Lobbying is permitted – and worthwhile - if nonprofits follow rules
Published in the October 19, 2007 edition of Columbus Business First
The permissibility of lobbying by 501(c)(3) tax-exempt nonprofits is widely misunderstood and many nonprofits needlessly limit their participation in public debates over critical legislation.
Internal Revenue Service regulations permit, and in some ways expect, nonprofits to be engaged in legislative activities as long as it falls within guidelines. Guidelines vary by the type of nonprofit.
The IRS draws a sharp distinction between political and legislative activities.
The first is prohibited while the second is not. A nonprofit is “absolutely prohibited from directly or indirectly participating in, or intervening in, any political campaign on behalf of (or in opposition to) any candidate for elective public office.”

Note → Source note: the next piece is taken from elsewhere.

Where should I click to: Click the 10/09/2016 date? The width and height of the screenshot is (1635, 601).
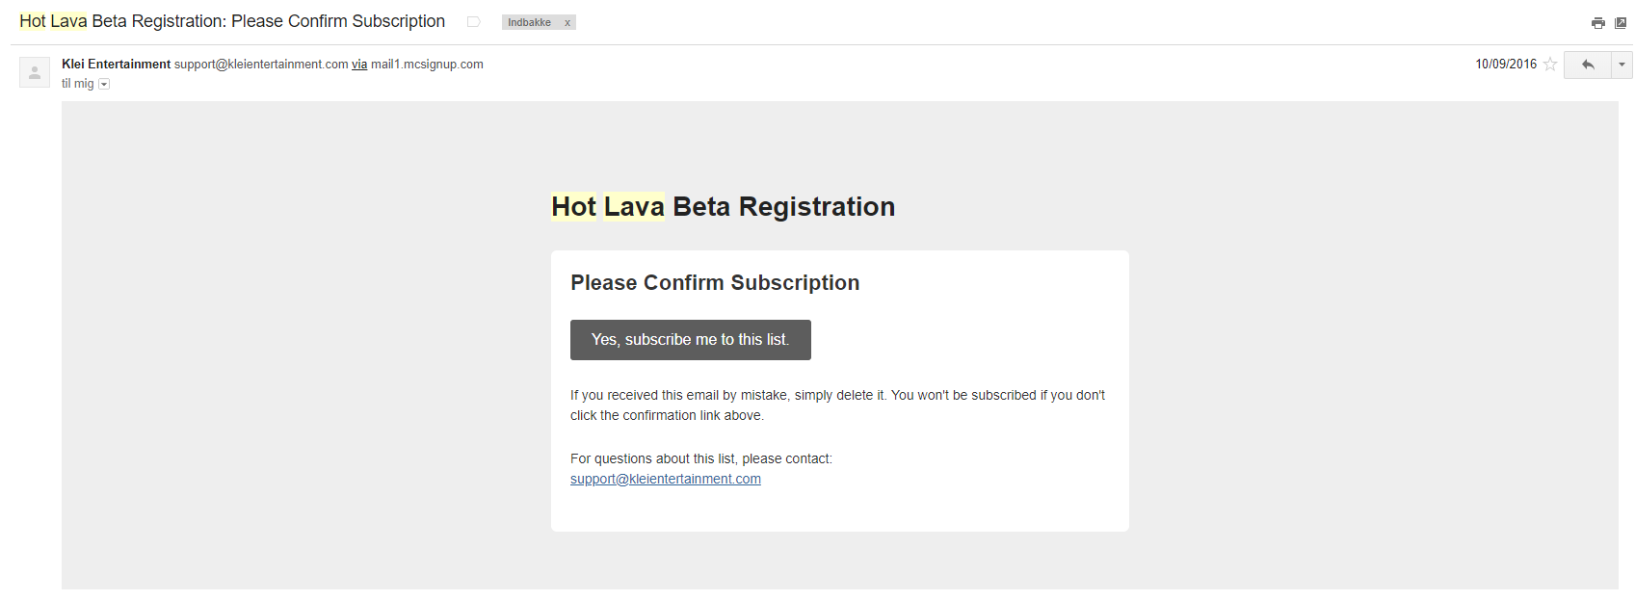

Encouraging participation in the electoral process is permitted, but the activity must be non-partisan, show no bias toward any candidate, allow equal participation by any candidate, and solicit no political campaign contributions. Furthermore, nonprofit leaders must not make partisan comments in official publications or functions and, in other settings, must clearly indicate that any personal partisan views do not represent the views of the organization.
Any violation of this prohibition may result in denial or revocation of tax-exempt status and the imposition of certain excise taxes on the prohibited expenditures.
Moderate Legislative Activity Permitted
In contrast, nonprofits can engage in activities that seek to influence legislation. In fact, since the justification for nonprofit status is to fulfill a community need, influencing legislation that would affect or alleviate the need should often be an essential component of a nonprofit’s mission.
Not surprisingly, however, the IRS emphasizes that this activity can be a component of the nonprofit’s activities but must not be a “substantial part” of its activities.
The IRS Form 990 Part A Section VI is the primary test for a nonprofit’s lobbying activities. A nonprofit has two ways to demonstrate compliance. The default option is the “substantial part” test consisting of answering yes or no questions and reporting expenditures for lobbying activity. Under this option, the nonprofit leaves it up to the IRS to determine if this activity is “substantial.”
A nonprofit can have a more exact handle on the permissibility of its lobbying activities by choosing to be an “electing public charity” so that the provisions of section 501(h) of the Internal Revenue Code apply. This election requires filing Form 5768 prior to the commencement of a fiscal year.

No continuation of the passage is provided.